Information provided =
━━━━━━━━

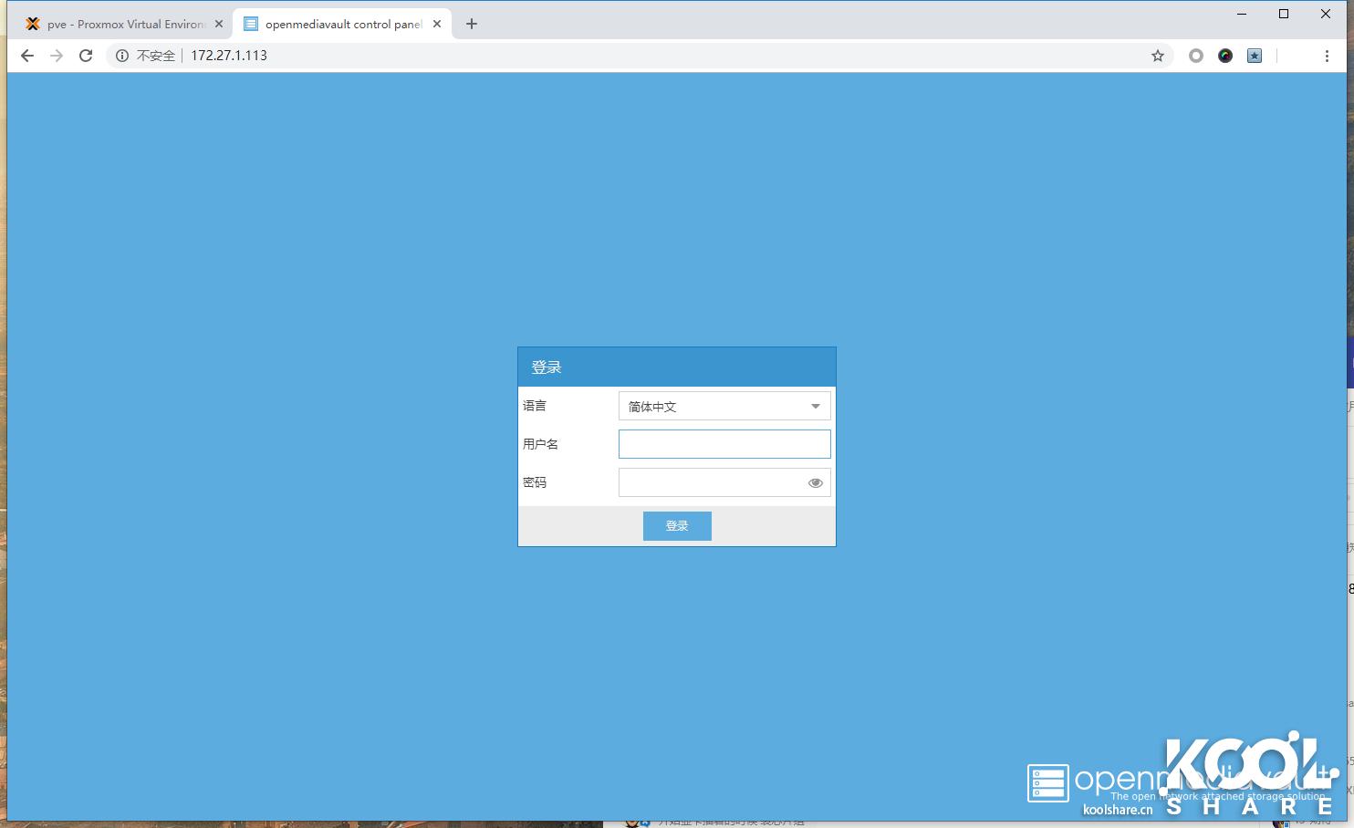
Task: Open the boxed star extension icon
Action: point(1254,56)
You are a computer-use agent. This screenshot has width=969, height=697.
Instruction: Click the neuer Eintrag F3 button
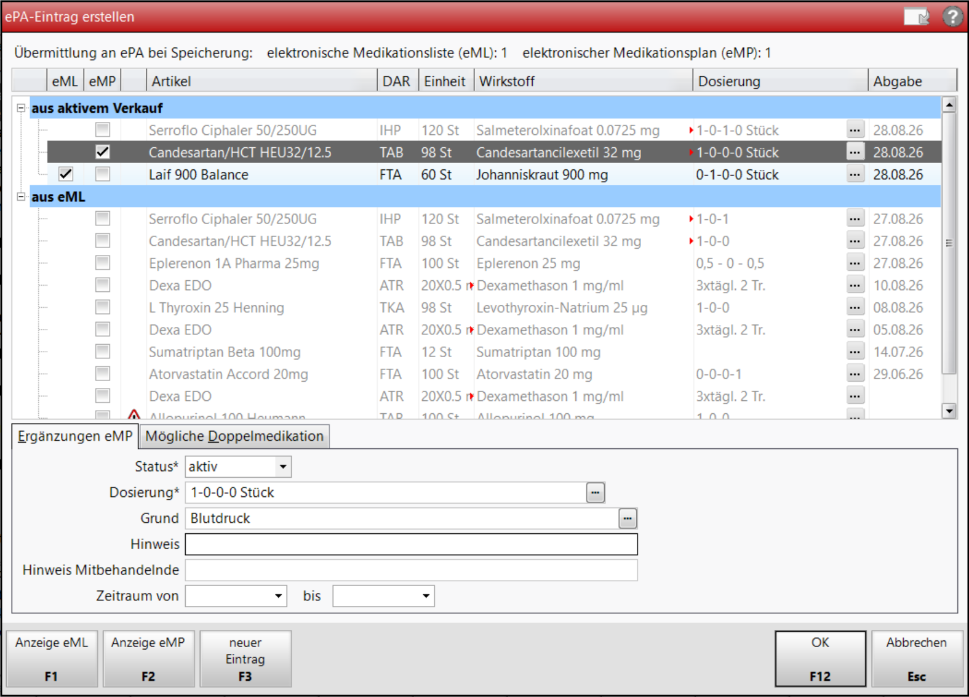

━━━━━━━━

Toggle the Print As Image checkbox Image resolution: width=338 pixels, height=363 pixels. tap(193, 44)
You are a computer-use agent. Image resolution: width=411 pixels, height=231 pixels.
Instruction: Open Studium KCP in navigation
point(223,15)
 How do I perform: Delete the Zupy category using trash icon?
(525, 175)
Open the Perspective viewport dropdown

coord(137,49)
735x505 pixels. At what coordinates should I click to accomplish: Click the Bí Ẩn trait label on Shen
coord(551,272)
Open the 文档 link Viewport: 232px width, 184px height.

━━━━━━━━

Work to complete =
Locate the word "resolution" in the entries, and copy every line where it is found.

Response to this task =
Toggle the Print As Image checkbox Image resolution: width=338 pixels, height=363 pixels. tap(193, 44)
You are a computer-use agent. Image resolution: width=411 pixels, height=231 pixels.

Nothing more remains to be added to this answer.